--- BEGIN Page excerpt ---

The Court of Session hearing
The BBC's Louise Batchelor
 real 28k

Friday, 19 November, 1999, 20:29 GMT
'Delight' at Tunnel court outcome
People have to travel to London to join Eurostar

Strathclyde Passenger Transport has expressed delight at the outcome of a Court of Session hearing in Edinburgh aimed at bringing Eurostar services to Scotland.

SPT had claimed that British Railways Board was failing in its statutory obligation to make the Channel Tunnel accessible to Scots.

More specifically, the court was asked to rule on whether the BRB had failed to meet its obligation to carry out a review of regional Eurostar services over the past 10 years.

In the absence of such a review, regional services to UK destinations outwith the south east of England have never materialised.

The hearing is in the Court of Session
The BRB admitted to the court that its 1989 plan for regional services was now out of date and that it had not discharged its duties under Section 40 of the Channel Tunnel Act 1987.

But the board claimed that since the end of 1998, by discussing the matter with SPT and the Department of Transport and the Regions, its review had in fact begun.

This view was not accepted by the judge, Lord Milligan.

The judge continued the case to allow BRB to consider the findings of the government's own ongoing review of services, and to decide whether to review its 1989 plan.

SPT chairman, Councillor Eric Ross, said: "I am delighted at this outcome, though sad we had to go to such lengths to prove our point. I hope BRB will take account of today's proceedings as quickly as possible.

"We are fighting on a point of principle - why should only the south east of England benefit from direct services to the continent when taxpayers from throughout the UK helped fund those services in the first place?"

--- END Page excerpt ---
--- BEGIN Material provided ---

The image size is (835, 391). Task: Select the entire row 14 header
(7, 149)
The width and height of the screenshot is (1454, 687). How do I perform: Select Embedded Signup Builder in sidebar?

--- END Material provided ---

■ **Your tasks**:
a: Answer these about the news report on the Eurostar court case:
(i) Which judge heard the case?
(ii) Under which section of which Act did the BRB admit it had not discharged its duties?
(iii) Who chairs SPT?
b: Extend the news report on the Eurostar court case, picking up after its final sentence.

■ **Results in order**:
a:
(i) Lord Milligan
(ii) Section 40 of the Channel Tunnel Act 1987
(iii) Councillor Eric Ross

b:
Scots travelling to the continent must travel to London to join the Eurostar train taking them through the tunnel.

SPT wants a direct service and said it carried out an opinion poll which showed 40% were likely to use the Eurostar service if it was available from Scotland.

The court move follows complaints that Eurostar is charging UK passengers up to 20% more than customers who buy tickets on the continent.

Airline pricing policy

Passengers from London pay 129 for a leisure class return to Brussels or Paris, while people buying the same ticket in Brussels pay only 108. In Paris it costs 115.

Eurostar said it has followed the pricing policy of airlines, who offer cheaper fares to European customers.

Eurostar is operated jointly by Eurostar (UK) Ltd, French Railways (SNCF) and Belgian Railways (SNCB/NMBS).

The three railways are each represented on the board of Eurostar Group, a unified management structure set up to benefit both customers and the business.

There are 766 passenger seats on every Eurostar train, almost the equivalent to two Boeing 747 jet aircraft.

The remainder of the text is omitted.